The Muslim clergy has miserably failed on this front. It saw the illegal demolition of the Babri Masjid as condemnable act of religious extremism but remained a mute spectator when a Hindu temple was burnt down in Pakistan a few months ago. And when Pakistan’s Supreme Court ordered its reconstruction, no Muslim religious organisation welcomed the decision. However, provocative televangelist Zakir Naik issued a statement that non-Muslims in a Muslim state do not have the right to construct their places of worship even with their own funds. The unIslamic conversion of Hagia Sophia into a mosque was also greeted with either deafening silence or quiet support.

Similar clerical hypocrisy prevails when it comes to condemning draconian laws in Muslim countries such as those pertaining to blasphemy and apostasy in Pakistan whose blatant misuse has resulted in the murder of both Muslims and non-Muslims. The Islamically baseless concept of ghazwa al Hind (war against India) is another issue on which the Indian ulema are silent. The issue continues to be invoked by the Hindu right to question the loyalty of Muslims, and thus, is yet another reason for Hindu-Muslim mistrust.

Overcoming the suspicion

If this climate of suspicion has to be overcome, the Indian ulema must emphatically declare the concept of ghazwa al-Hind to be unIslamic apart from clarifying that India is not darul harb (abode of war). They must also announce that the word kafir has no pejorative overtones and does not refer to non-Muslims. Apostasy and blasphemy have also got to be removed from the list of capital crimes under Islamic law.

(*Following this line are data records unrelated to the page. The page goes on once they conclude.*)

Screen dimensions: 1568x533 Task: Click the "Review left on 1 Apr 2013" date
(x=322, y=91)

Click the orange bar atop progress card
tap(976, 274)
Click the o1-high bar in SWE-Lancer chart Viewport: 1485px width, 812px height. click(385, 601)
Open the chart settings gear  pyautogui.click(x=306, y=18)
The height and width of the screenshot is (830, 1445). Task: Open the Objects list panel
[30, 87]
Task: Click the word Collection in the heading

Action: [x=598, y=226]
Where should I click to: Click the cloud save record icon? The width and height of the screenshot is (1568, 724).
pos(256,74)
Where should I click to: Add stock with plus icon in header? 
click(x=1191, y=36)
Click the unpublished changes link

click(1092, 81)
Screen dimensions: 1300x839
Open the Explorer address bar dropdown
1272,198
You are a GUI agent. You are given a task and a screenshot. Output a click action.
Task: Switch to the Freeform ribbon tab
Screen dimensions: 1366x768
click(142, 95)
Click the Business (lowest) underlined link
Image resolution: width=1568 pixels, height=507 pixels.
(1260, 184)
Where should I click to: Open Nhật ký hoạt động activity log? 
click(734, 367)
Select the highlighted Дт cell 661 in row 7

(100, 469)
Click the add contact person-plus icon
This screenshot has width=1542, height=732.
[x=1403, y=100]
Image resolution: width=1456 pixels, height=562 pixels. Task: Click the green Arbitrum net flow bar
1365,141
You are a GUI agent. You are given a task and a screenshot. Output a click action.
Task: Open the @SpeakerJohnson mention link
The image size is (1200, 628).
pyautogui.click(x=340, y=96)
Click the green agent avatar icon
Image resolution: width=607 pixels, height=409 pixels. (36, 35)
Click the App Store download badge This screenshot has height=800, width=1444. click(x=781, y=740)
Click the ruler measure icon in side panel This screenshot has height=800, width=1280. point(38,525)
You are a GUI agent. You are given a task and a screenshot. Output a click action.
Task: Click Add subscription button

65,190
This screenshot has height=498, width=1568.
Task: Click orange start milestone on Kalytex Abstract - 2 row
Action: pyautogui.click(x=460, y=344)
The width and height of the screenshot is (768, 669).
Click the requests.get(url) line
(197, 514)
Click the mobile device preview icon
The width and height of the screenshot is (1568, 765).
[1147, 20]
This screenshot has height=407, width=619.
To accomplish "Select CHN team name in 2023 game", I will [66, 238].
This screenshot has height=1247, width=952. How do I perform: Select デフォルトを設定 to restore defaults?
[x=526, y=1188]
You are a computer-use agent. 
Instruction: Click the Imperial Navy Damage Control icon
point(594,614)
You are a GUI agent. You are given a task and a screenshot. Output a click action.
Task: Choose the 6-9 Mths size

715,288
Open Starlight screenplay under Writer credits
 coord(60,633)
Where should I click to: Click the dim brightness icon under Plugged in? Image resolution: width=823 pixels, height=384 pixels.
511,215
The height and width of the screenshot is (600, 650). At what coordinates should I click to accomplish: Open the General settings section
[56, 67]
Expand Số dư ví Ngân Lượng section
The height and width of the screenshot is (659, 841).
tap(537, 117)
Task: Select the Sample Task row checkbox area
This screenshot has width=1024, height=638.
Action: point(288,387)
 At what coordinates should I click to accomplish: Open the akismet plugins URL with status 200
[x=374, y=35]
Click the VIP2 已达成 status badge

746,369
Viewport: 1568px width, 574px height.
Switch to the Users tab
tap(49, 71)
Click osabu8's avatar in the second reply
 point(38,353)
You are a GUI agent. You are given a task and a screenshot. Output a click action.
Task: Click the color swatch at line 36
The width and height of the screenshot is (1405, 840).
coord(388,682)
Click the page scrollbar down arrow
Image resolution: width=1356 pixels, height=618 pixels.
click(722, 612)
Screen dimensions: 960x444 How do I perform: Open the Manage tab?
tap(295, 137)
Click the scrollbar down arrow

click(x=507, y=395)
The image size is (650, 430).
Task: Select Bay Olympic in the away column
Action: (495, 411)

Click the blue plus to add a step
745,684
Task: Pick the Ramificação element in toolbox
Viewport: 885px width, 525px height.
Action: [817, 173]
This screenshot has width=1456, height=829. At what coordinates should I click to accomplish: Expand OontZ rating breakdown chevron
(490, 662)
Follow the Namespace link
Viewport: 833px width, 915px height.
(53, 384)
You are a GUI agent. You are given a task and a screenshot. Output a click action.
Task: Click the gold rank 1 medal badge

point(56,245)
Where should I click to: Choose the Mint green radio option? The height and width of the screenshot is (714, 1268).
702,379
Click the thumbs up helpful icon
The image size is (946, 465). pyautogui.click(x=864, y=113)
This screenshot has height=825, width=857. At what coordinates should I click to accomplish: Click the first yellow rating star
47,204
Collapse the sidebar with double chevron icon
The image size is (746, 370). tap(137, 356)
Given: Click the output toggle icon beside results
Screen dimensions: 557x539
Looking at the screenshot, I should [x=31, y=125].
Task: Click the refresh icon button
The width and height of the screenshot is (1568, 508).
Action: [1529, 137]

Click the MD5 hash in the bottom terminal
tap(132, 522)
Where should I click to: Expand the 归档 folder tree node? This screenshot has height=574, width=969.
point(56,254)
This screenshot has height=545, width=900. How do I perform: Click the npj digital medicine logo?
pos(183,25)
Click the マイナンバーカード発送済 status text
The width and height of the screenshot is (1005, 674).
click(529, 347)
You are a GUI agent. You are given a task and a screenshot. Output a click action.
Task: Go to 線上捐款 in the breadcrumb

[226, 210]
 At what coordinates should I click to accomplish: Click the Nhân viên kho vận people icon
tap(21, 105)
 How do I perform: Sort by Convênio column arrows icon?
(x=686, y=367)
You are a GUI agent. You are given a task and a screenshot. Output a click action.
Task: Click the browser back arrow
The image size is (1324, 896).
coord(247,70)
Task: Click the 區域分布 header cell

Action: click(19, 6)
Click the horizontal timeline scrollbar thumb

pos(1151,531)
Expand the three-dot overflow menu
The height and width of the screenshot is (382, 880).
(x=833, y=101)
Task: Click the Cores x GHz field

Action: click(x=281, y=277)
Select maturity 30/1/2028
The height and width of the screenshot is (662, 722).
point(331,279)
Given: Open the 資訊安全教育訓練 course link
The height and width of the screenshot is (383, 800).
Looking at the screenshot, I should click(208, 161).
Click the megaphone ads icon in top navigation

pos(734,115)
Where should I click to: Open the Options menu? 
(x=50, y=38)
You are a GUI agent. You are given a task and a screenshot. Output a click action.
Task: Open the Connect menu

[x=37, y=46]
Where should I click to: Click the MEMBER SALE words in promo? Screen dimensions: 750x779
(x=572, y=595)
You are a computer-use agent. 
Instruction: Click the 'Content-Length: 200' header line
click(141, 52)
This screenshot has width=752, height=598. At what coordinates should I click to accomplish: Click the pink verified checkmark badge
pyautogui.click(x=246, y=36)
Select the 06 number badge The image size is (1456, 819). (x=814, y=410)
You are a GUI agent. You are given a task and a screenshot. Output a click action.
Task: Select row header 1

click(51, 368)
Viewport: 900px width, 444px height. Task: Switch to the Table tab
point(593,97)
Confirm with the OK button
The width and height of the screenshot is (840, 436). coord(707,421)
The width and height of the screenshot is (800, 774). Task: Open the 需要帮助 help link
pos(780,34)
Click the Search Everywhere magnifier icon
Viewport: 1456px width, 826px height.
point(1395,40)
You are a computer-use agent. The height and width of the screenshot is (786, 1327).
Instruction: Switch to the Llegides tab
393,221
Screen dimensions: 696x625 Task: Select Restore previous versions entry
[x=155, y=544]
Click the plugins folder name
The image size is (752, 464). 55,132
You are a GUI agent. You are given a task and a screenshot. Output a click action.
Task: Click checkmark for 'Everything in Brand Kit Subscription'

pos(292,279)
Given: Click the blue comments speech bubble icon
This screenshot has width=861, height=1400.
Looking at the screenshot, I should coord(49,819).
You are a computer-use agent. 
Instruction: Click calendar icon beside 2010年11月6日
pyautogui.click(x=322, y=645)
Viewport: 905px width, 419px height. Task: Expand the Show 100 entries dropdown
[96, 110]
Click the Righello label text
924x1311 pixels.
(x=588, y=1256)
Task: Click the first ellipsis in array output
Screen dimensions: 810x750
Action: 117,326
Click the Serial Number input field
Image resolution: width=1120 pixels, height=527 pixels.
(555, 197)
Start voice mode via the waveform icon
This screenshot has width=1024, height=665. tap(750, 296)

In short, what is needed is a radical rethink of Muslim theology. As this is not possible in India with the outdated madrasa system in existence, it is up to the Muslim laity to shed its deferential docility and start challenging the self-proclaimed epistemological supremacy of “religious authorities” and pressurise them into completely revamping the madrasa curriculum to harmonise it with the pluralistic teachings of Islam and modernity. There is no other antidote to Islamophobia from within.